2nd Lieutenant John Crawford Cunningham
Rank or Title
Date of Birth
Oct 1894
Date of Death
27 Aug 1964
Media files and documents
War time / or Pre War occupation
Medals Awarded
Service Number
Place of Birth
World War I Address
Place of Death
Grave Location
Soldier or Civilian
- Soldier
John Crawford Cunningham was born in Luton in 1894.
In 1901 aged 6 years old he is living with his family at no 16 Gladstone Avenue.
His father John Christopher is 39 & a travelling drapery & clothing retailer, his mother Clara is 40 & at home looking after John Crawford & his siblings, 12 year old Christopher Angus, 9 year old Margaret Eva, 8 year old Alice Jean & Ronald who is 1.
In 1911 John is living with his family at No 10 Westbourne Road, he is 16 years old & working as a junior accounts clark.
John enlisted in to the Bedfordshire Yeomany when war broke out, but was promoted to 2nd Lieutenant of the Oxfordshire & Buckinghamshire Light Infantry by the end.
In March 1918 he was in Enghien, Belgium defending the redoubt with the 2/4th Oxford & Bucks Light Infantry. From early morning on 21st March the Germans were firing a constant barrage of shells & gas. The British defended the garrison as best they could with John Crawford & Lieutenant Richards, the last remaining officers, manning the machine guns at one point & sending messages to battalion headquarters for orders, but none came due to the cable, buried 8ft below ground, being destroyed. By 4.30 that afternoon the Germans had them surrounded & they were taken prisoner.

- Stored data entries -
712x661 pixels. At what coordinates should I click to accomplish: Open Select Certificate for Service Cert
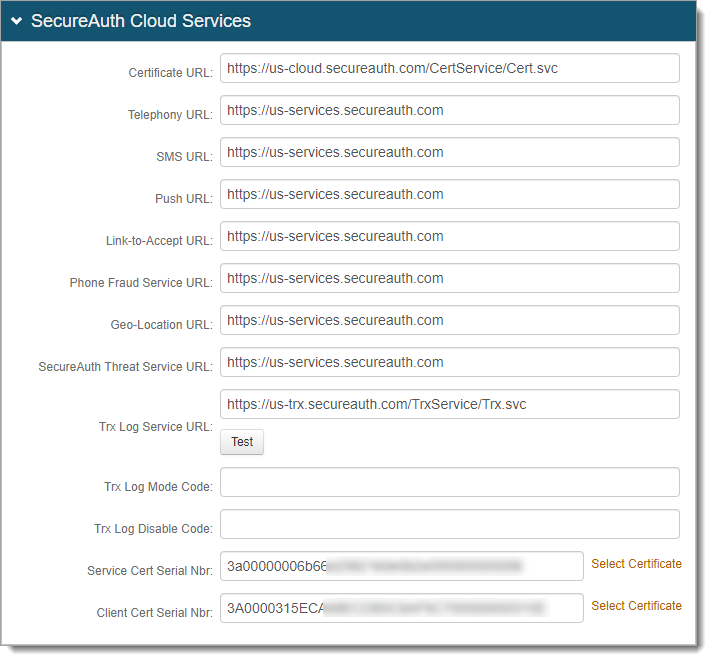click(x=636, y=564)
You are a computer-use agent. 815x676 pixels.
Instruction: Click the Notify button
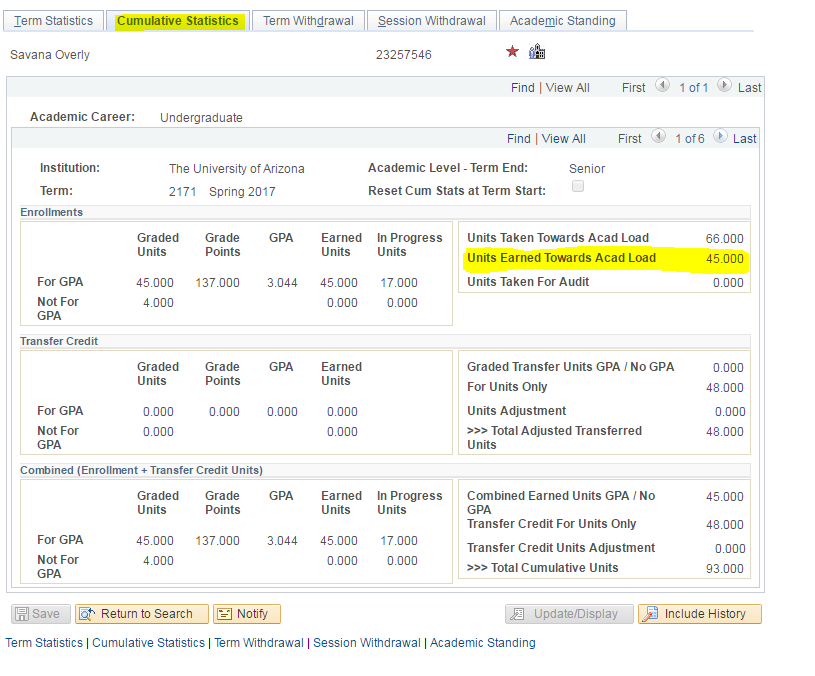tap(247, 614)
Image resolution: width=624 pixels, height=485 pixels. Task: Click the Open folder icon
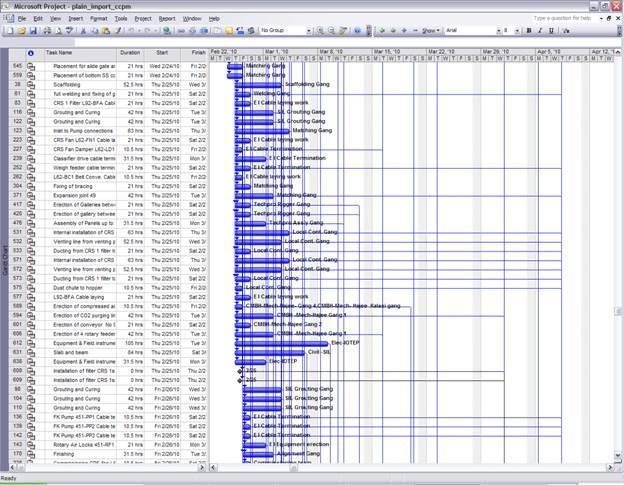click(x=19, y=31)
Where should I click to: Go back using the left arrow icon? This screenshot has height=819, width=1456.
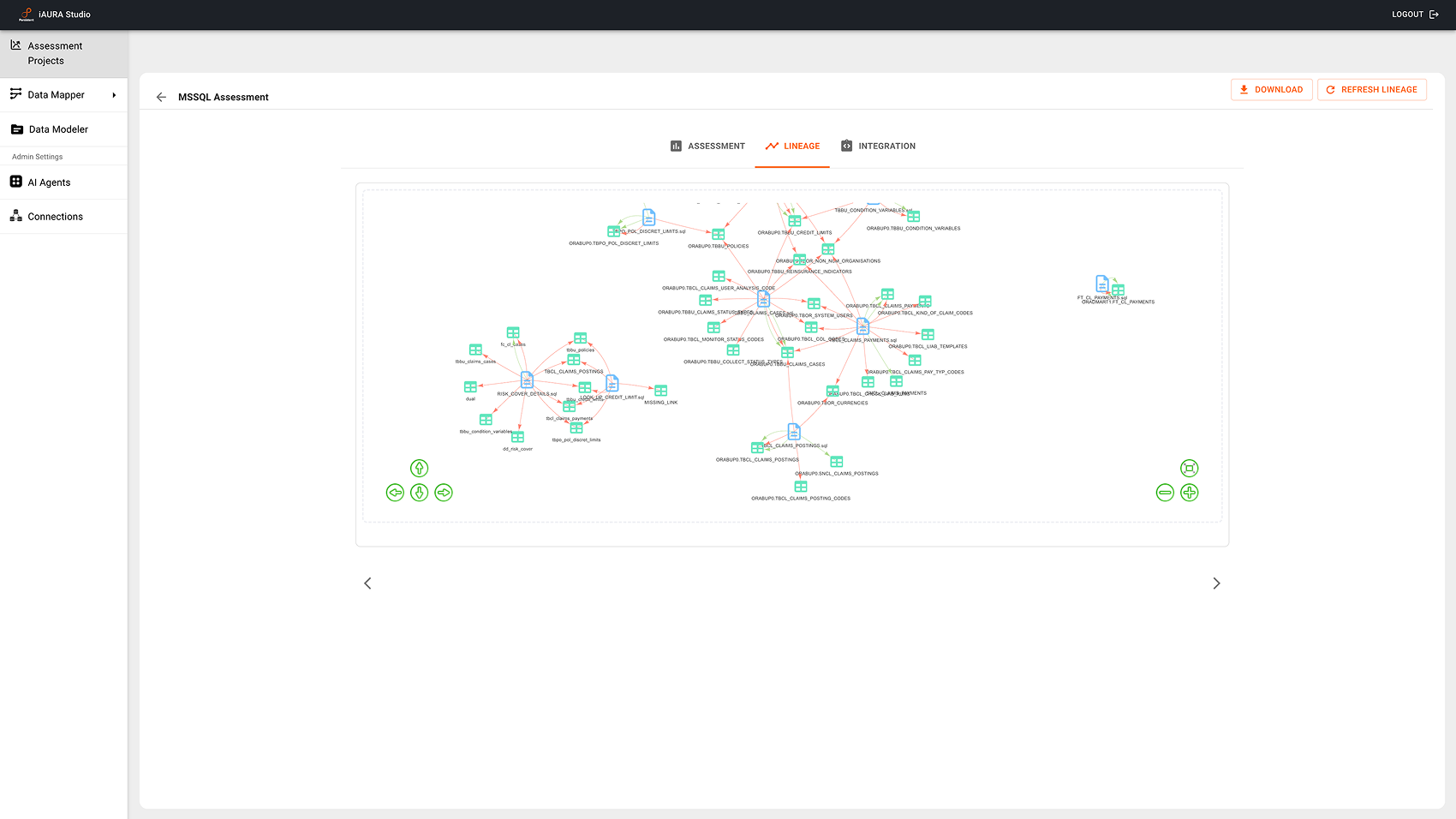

- Activity A -
Translate this sentence from the biography of John Crawford Cunningham above into French: "John Crawford Cunningham was born in Luton in 1894."
- Activity B -
Carry the biography of John Crawford Cunningham above forward from its final sentence.

- Exercise result A -
John Crawford Cunningham est né à Luton en 1894.

- Exercise result B -
John Crawford was sent to Holtzminden Prisoner of war camp in Lower Saxony, Germany, where he remained for the rest of the war. Here he learned that he was awarded the DSO for gallantry. When he was released from the camp he apparently stole the camp's German Imperial Flag, which is still kept in the family.
After the war he resumed work in the family drapery business.
He married Ada Adams in September 1919, they had two sons John Anthony & Robert Joseph.
When war broke out in 1939 John Crawford became a Factory Defence Officer at the Luton Percival Aircraft Factory & an active member of the Home Guard. In January 1941 he was awarded the George Medal for defusing an unexploded parachute mine during an air raid on the factory, where he remained until 1954.
John Crawford died at the Luton & Dunstable Hospital in August 1964, he was living at 45 St Margaret's Avenue at this time.